El intendente interino Agustín Neme firmó el decreto este viernes. El aumento, por debajo de lo pedido por las empresas, no alcanza para disimular la crisis estructural de un sistema que pierde pasajeros y subsidios al mismo tiempo.
El transporte público de Mar del Plata tendrá un nuevo precio desde el 1° de junio, la nueva tarifa será de $1.922. El Ejecutivo municipal oficializó este viernes el incremento del 24% en la tarifa plana mediante el Decreto 1002/26, firmado por el intendente interino Agustín Neme y refrendado por el secretario Mauro Martinelli. La medida llega apenas días después de que el Concejo Deliberante volviera a delegar en el Ejecutivo la facultad de fijar el valor del boleto.
Un número que no cierra del todo
El nuevo valor de $1.922 surge del estudio técnico realizado por la Dirección General de Transporte, que arrojó la nueva tarifa. Sin embargo, ese cálculo dista del pedido original de la Cámara Marplatense de Empresas de Transporte Automotor de Pasajeros (Cametap), que había solicitado llevar el boleto a $2.569,48, un 65% más que el valor actual. El Ejecutivo eligió mantenerse en los números de su propio informe técnico.
Para las empresas, los $1.922 siguen siendo insuficientes frente a una estructura de costos que no para de crecer. Para el pasajero, en cambio, representa $372 más por viaje respecto de los $1.550 vigentes desde diciembre.
“Lo que pasa en Mar del Plata no es una excepción”
El decreto incluye una comparación con otras ciudades del interior del país para contextualizar el valor local. En Pinamar el boleto cuesta $2.625, en San Martín de los Andes, $2.500, en Pergamino, $2.332, y en Bariloche, $2.046. El Ejecutivo también señaló que, si se aplicara la fórmula de actualización utilizada para el AMBA, la tarifa marplatense debería ubicarse entre $2.047 y $2.159.
El argumento tiene una doble lectura, por un lado, refuerza la posición de las empresas, que consideran insuficiente el nuevo valor. Por otro, le permite al municipio mostrar que eligió un número más bajo que cualquier referencia comparable, priorizando, en el discurso, el impacto en el bolsillo de los usuarios.
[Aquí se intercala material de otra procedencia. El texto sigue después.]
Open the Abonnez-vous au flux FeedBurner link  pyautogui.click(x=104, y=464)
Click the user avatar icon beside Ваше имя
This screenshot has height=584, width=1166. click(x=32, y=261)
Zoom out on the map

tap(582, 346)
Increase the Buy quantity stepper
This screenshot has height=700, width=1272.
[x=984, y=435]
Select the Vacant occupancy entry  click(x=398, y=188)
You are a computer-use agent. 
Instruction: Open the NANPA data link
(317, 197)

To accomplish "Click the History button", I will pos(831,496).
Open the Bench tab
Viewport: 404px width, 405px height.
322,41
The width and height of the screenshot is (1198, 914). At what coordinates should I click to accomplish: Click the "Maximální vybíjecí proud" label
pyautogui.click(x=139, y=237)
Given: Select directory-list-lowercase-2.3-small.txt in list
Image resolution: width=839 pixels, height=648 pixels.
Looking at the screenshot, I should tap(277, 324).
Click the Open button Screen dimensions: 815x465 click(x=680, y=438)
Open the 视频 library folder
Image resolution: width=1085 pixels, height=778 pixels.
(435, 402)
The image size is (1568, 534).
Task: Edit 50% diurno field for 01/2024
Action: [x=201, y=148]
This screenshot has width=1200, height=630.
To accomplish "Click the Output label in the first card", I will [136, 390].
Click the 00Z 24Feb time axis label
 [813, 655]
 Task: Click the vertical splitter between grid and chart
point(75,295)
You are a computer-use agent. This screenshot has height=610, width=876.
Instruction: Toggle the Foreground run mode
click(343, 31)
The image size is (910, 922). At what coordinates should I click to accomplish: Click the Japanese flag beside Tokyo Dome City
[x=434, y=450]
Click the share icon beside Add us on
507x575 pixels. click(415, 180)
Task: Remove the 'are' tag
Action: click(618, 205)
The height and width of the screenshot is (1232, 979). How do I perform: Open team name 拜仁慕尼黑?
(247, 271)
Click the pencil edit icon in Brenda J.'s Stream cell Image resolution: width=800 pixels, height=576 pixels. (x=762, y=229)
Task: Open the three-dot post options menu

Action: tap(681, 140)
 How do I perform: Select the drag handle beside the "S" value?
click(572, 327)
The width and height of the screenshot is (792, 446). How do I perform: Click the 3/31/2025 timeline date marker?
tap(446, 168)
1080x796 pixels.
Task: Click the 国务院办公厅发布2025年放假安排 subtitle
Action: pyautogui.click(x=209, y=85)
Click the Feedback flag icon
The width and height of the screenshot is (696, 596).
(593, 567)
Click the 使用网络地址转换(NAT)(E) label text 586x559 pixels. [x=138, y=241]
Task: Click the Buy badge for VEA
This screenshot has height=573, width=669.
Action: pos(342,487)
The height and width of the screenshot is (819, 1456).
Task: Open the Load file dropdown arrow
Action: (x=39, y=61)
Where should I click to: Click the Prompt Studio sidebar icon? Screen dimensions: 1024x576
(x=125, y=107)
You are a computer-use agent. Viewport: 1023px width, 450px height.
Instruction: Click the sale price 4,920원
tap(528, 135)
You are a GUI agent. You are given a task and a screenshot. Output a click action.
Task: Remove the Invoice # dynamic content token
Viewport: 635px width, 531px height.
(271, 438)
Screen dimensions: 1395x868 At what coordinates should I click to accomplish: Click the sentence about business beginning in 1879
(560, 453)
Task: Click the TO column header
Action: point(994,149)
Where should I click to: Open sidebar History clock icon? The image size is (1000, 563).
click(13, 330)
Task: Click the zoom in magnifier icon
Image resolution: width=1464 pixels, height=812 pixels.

El problema que ningún boleto resuelve
Más allá del número, el aumento vuelve a poner sobre la mesa lo que ya todos saben pero nadie termina de resolver. El sistema de transporte público de Mar del Plata funciona con un contrato de concesión prorrogado en múltiples oportunidades. Recién ahora comienza a discutirse un nuevo pliego licitatorio. Mientras ese debate avanza, cada suba de costos, cada paritaria y cada recorte de subsidios termina impactando casi de forma directa sobre el pasajero.
La huelga que paralizó el servicio entre el viernes y el lunes pasados, por el retraso en el pago de salarios a los choferes, dejó en claro que la fragilidad del sistema no se resuelve con actualizaciones tarifarias parciales. La delegación al Ejecutivo de la facultad de fijar el boleto, renovada por el Concejo hasta el 31 de diciembre, tampoco es una solución, es una prórroga del mismo problema.
El 1° de junio, cuando los colectivos arranquen con el nuevo cuadro tarifario, cada pasajero pagará $1.922 por un sistema que el propio municipio reconoce en crisis. La discusión real, de qué ciudad de transporte público quiere Mar del Plata y quién la financia, sigue pendiente.